The IDF could quit Sinai relatively easily under the 1979 peace treaty with Egypt because only some 2,000 settlers had to be evacuated. It could unilaterally quit south Lebanon in 2000 with great ease because no Israelis lived there. It could unilaterally quit Gaza in 2005 with relative ease because only 8,000 settlers had to be uprooted. On the flip side, most international peace plans acknowledge the impossibility of forcing Israel completely back to the 1967 lines in the West Bank, solely because uprooting hundreds of thousands of Israelis from East Jerusalem and the major settlement blocs is too difficult. Yet even there, the world is demanding 1:1 land swaps from within Israel proper, meaning that even in pre-1967 Israel, the only guarantee of international support for Israeli control over any given area is the presence of civilian communities.
In short, where there aren’t enough Israelis, the IDF leaves.

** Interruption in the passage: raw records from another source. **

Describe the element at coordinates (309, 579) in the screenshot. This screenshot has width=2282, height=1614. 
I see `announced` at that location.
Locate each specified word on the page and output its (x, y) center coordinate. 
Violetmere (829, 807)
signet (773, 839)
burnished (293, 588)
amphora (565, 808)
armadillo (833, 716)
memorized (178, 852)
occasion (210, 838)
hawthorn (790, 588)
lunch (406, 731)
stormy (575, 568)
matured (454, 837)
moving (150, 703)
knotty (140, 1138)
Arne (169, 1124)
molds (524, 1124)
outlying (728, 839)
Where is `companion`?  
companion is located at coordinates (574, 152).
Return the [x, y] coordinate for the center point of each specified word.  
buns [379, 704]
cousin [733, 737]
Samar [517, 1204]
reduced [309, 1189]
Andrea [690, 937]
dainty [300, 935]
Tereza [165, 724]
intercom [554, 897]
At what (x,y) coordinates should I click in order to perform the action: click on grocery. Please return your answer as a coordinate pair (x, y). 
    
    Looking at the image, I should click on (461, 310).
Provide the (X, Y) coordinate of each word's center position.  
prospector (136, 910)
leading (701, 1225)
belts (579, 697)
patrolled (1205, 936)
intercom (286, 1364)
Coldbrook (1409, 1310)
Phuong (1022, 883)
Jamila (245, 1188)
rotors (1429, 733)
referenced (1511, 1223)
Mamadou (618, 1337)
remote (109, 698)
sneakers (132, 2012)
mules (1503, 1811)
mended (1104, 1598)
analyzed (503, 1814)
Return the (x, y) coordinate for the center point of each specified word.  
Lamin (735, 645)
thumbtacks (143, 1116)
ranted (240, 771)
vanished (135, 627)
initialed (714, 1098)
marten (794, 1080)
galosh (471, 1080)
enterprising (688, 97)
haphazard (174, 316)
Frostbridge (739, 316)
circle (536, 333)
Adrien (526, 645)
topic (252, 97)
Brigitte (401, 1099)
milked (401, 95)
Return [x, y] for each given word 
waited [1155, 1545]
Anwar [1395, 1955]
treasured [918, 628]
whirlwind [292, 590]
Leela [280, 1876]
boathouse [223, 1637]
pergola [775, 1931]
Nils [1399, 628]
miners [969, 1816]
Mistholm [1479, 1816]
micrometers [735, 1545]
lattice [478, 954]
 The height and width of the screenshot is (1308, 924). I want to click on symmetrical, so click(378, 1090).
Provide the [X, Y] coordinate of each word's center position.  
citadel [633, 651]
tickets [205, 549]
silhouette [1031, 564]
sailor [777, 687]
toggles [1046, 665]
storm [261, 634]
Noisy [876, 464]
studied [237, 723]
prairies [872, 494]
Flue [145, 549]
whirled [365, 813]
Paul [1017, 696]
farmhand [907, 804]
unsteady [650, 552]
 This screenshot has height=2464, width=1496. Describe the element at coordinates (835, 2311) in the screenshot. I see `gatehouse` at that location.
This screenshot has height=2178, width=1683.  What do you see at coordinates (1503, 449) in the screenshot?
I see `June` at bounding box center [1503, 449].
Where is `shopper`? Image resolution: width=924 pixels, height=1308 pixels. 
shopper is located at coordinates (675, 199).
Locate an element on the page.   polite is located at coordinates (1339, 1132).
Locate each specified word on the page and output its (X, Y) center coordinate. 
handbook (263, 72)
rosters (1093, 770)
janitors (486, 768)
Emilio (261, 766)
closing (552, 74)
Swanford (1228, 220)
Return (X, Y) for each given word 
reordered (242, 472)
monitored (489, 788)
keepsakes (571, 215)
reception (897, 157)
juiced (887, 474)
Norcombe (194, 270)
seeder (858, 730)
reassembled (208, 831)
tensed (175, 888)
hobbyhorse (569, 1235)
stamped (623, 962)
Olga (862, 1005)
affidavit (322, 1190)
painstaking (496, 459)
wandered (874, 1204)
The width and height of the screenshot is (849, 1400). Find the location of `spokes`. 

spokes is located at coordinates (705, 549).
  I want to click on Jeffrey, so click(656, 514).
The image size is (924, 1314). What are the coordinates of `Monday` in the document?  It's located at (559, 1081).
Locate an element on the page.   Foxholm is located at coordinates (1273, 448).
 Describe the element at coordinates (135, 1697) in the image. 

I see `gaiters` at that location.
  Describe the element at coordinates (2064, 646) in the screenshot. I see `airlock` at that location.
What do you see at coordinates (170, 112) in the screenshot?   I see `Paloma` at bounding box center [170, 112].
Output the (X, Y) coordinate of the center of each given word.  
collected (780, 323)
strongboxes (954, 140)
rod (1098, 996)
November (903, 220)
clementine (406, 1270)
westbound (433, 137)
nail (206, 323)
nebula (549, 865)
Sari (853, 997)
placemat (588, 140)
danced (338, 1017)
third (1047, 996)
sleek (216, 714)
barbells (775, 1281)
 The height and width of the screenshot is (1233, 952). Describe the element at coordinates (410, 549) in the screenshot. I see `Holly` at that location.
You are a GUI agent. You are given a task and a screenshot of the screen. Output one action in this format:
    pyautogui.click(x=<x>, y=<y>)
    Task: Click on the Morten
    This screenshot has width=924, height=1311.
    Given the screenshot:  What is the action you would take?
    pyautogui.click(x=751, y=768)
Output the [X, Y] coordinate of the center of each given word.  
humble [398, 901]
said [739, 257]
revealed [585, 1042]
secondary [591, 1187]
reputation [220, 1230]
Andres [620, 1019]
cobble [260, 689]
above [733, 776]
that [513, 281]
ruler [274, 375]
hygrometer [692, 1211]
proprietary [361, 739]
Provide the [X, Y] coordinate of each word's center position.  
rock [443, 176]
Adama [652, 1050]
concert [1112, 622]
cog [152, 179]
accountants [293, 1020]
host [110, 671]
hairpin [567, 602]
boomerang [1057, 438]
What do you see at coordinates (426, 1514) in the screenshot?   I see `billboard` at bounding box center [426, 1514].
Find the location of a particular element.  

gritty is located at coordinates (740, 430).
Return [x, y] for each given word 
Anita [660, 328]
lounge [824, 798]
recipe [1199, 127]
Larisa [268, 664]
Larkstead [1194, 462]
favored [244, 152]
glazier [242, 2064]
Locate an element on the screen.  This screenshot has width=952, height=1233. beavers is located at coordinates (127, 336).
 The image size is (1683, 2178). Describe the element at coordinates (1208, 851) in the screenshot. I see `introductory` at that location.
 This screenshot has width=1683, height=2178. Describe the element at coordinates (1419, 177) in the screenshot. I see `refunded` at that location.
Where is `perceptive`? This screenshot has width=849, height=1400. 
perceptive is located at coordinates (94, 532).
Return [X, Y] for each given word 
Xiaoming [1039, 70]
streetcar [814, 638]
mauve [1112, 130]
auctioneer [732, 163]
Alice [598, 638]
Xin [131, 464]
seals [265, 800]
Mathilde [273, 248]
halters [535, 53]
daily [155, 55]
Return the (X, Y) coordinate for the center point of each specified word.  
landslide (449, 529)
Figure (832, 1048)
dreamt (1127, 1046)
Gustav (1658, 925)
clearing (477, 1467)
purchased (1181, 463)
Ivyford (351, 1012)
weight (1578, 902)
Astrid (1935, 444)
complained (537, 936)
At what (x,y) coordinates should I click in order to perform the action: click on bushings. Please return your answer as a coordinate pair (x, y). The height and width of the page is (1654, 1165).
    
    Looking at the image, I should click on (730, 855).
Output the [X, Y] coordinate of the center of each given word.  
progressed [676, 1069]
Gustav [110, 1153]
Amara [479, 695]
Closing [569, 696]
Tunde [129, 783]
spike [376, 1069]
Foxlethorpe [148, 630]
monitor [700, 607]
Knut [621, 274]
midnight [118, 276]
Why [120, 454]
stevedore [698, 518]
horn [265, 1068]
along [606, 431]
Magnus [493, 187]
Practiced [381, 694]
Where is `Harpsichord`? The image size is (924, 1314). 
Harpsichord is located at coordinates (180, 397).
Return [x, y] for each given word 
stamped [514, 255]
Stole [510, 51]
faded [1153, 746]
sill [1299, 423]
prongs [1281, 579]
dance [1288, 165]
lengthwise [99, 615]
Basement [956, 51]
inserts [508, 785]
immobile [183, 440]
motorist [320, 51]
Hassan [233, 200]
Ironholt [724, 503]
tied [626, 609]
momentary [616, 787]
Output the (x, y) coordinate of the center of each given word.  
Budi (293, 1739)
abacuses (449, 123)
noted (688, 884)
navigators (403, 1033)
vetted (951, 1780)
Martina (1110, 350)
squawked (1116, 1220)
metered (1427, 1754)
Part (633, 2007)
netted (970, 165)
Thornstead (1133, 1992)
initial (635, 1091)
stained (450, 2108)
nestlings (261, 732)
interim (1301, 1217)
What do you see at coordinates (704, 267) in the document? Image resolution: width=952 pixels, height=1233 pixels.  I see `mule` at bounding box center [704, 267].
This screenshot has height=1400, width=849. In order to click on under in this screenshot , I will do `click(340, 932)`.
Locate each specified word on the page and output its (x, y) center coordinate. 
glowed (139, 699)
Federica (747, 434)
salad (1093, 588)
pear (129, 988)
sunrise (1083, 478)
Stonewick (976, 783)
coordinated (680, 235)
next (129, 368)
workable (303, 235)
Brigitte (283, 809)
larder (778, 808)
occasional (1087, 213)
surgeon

And where there are enough Israelis, the IDF stays. Thus having concluded that the IDF must stay in at least part of the West Bank, Israelis have increasingly concluded that the settlements, by keeping the IDF there, perform an essential service for Israel’s security.
Most Israelis aren’t ideologically committed to the settlements. But as long as the world rejects positions that Israelis consider essential to their security, their support will only grow for the one thing that has proven effective in averting IDF withdrawals – large concentrations of much-maligned civilian settlers.